The problem:
Once the line with "אוכל טבעוני (210, 2247)" is found, write it out along with every line after it, exactly, up to the last line of the entries below. Exclude pictures.

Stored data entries
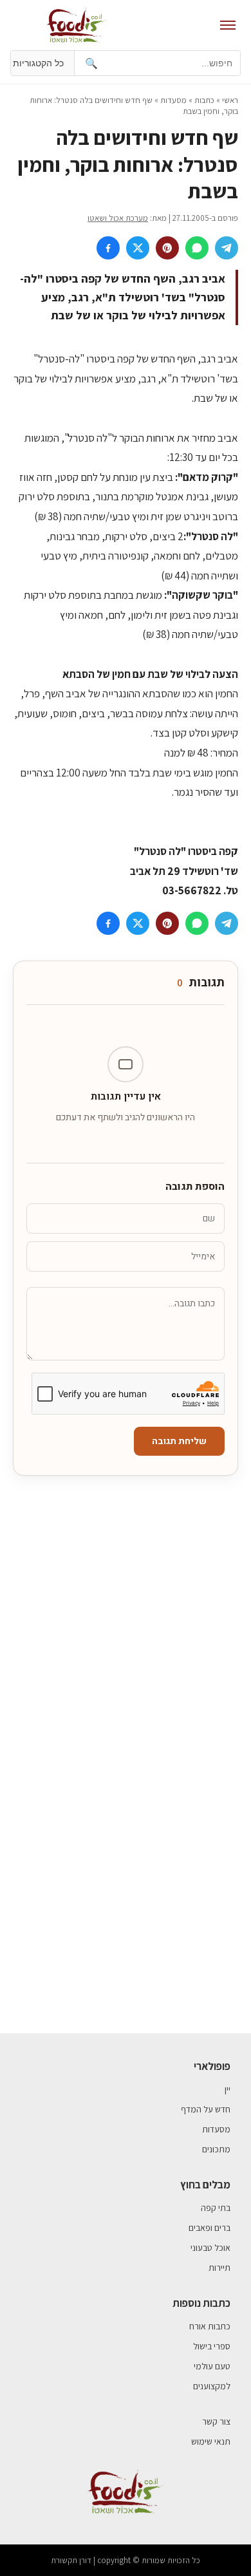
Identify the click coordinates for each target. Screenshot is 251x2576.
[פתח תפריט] (228, 25)
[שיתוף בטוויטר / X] (137, 247)
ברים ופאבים (209, 2227)
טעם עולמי (212, 2366)
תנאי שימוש (210, 2441)
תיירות (219, 2267)
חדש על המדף (205, 2109)
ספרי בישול (211, 2346)
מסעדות (173, 100)
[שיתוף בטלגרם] (226, 247)
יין (227, 2089)
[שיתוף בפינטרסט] (167, 247)
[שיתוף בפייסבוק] (108, 247)
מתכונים (216, 2149)
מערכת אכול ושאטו (118, 217)
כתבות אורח (209, 2326)
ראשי (230, 100)
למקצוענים (211, 2386)
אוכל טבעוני (210, 2247)
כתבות (204, 100)
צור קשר (216, 2421)
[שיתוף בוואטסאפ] (197, 247)
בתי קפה (215, 2208)
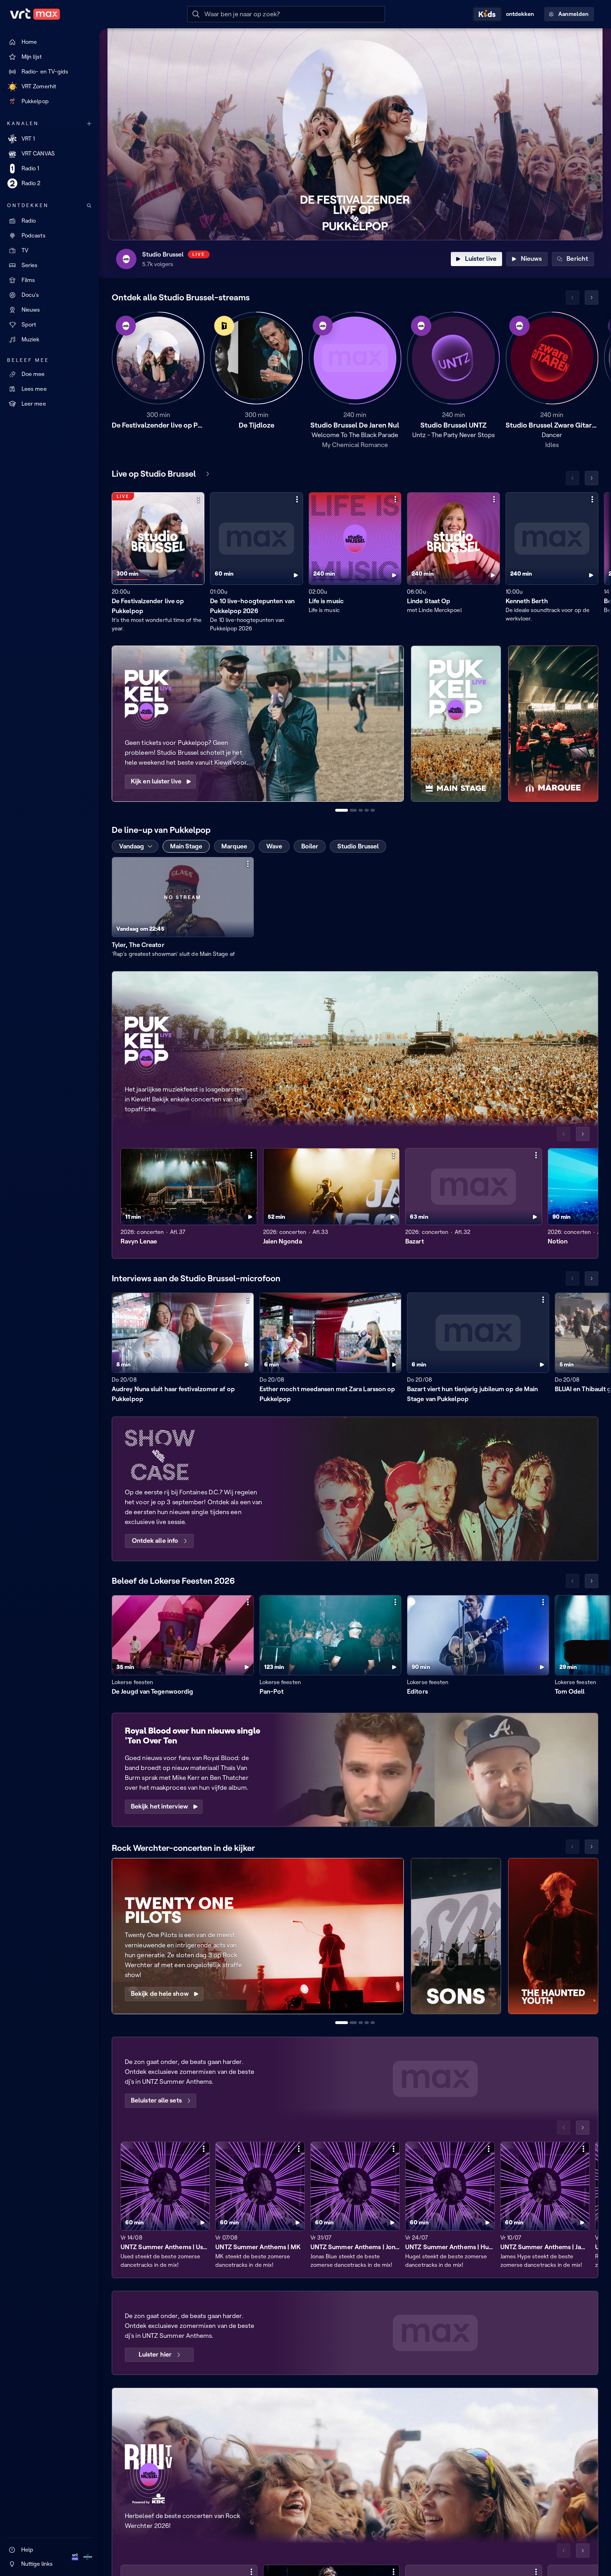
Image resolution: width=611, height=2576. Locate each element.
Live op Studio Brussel (154, 473)
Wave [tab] (274, 846)
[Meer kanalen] (89, 123)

Task output:
אוכל טבעוני (210, 2247)
כתבות (204, 100)
צור קשר (216, 2421)
[שיתוף בוואטסאפ] (197, 247)
בתי קפה (215, 2208)
Image resolution: width=611, height=2576. Locate each element.
Live op Studio Brussel (154, 473)
Wave [tab] (274, 846)
[Meer kanalen] (89, 123)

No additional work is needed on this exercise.